Some of the results we’ve found have also been surprising. We found that refeeding syndrome was associated with three times the rate of death before discharge from NICU. We also found associations with intra-ventricular hemorrhage and low blood phosphate. This needs more investigation because we don't know for sure whether one causes the other, but the point is these are all very important clinical discoveries.

6. How have you approached any challenges you’ve faced in your research?

The whole thing's a challenge really. I just sit down and think hard and try to find another way to do it. And that's really what I was talking about with the UAC. I could see what was going wrong with these other studies and found another way to deliver the protein that would get round problem. I'm quite persistent, so usually I find a way.

7. What questions have emerged as a result?

We found that having a very low blood phosphate is associated with really important clinical outcomes like death and brain injury. However we don't know whether babies have a low phosphate because brain injury occurred, or whether the brain injury occurred because of the low phosphate. So we’re doing more research to see if giving the babies some more phosphate decreases the mortality rate and risk of brain injury.

8. What impact is your research having or what impact do you hope it will have?

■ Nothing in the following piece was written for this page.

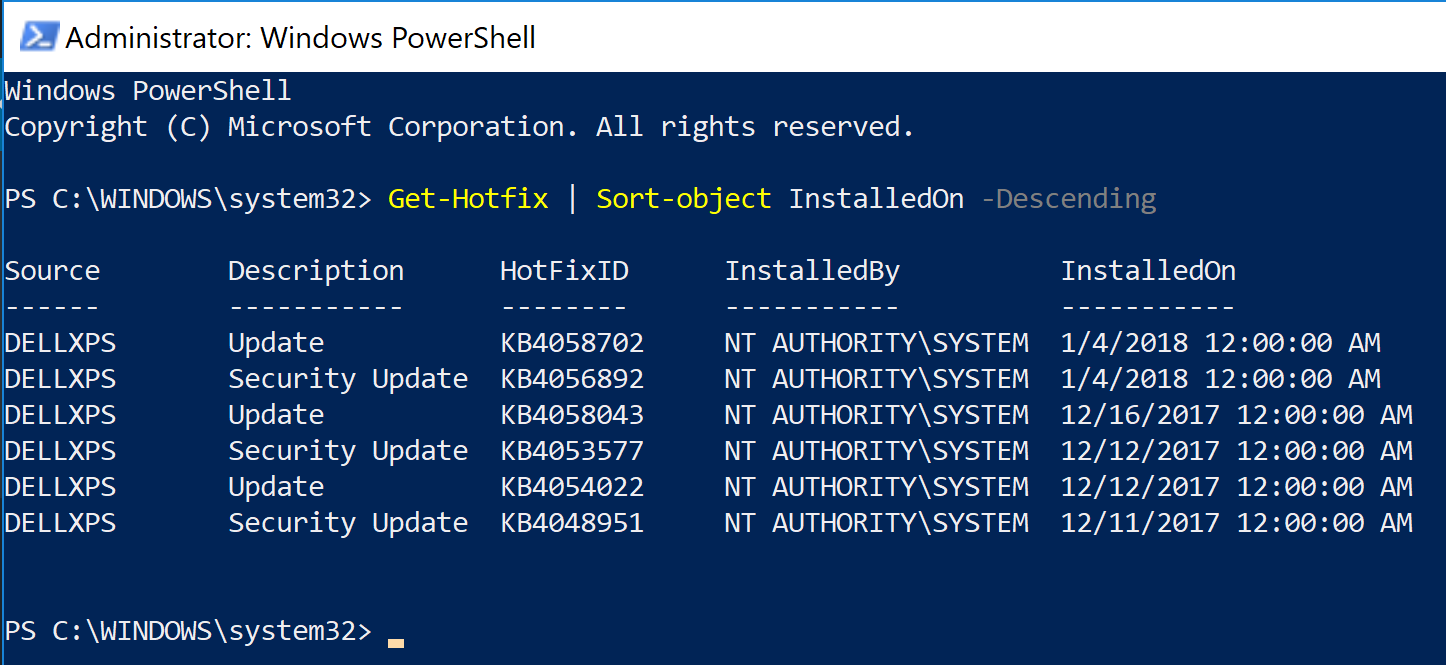Click the InstalledBy column header
The image size is (1446, 665).
pyautogui.click(x=812, y=271)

It has raised questions about refeeding syndrome – (potentially fatal shifts in fluids and electrolytes that can occur in malnourished people who are fed artificially) - which wasn’t thought to happen in preterm babies. A couple of people began raising this question in 2013, the year before we started recruiting to the ProVIDe trial, so we included some blood tests in the trial to look at refeeding syndrome or whether it even existed. The impact of this research is that it's made us question our current practice of giving babies very low electrolyte (calcium and phosphate) intakes in the first two days after birth, which is something that's been done worldwide for over a decade. In New Zealand several of the neonatal units have already stopped doing this, and we are running an observational study to monitor the outcome.

Since we did the ProVIDe study, some international recommendations have come out about nutrition in preterm babies that say we should be giving them more electrolytes in the first two days. It’s based on very little evidence, but it is an international consensus recommendation, so we're making an improvement that meets the current recommendation and then observing whether it changes the outcomes.

9. If you collaborate across the University, or outside the University, who do you work with and how does it benefit your research?

I work with neonatologists and dietitians at the Liggins Institute, researchers at other New Zealand universities, and with dietitians throughout New Zealand and Australia. I also collaborate with neonatologists and dietitians in Canada, the US and the UK. They all have different views, different ideas and slightly different practices that might have possibilities for how you do something or how you change something. These relationships are important because when you come up with something new, your collaborators take the information seriously because they know you’ve done the research well and are therefore more likely to implement the findings.

10. What one piece of advice would you give your younger, less experienced research self?

That's easy. I wish I'd done a PhD sooner. By the time I came back to university, I had two sons who were also university at the same time, which makes it a little bit harder!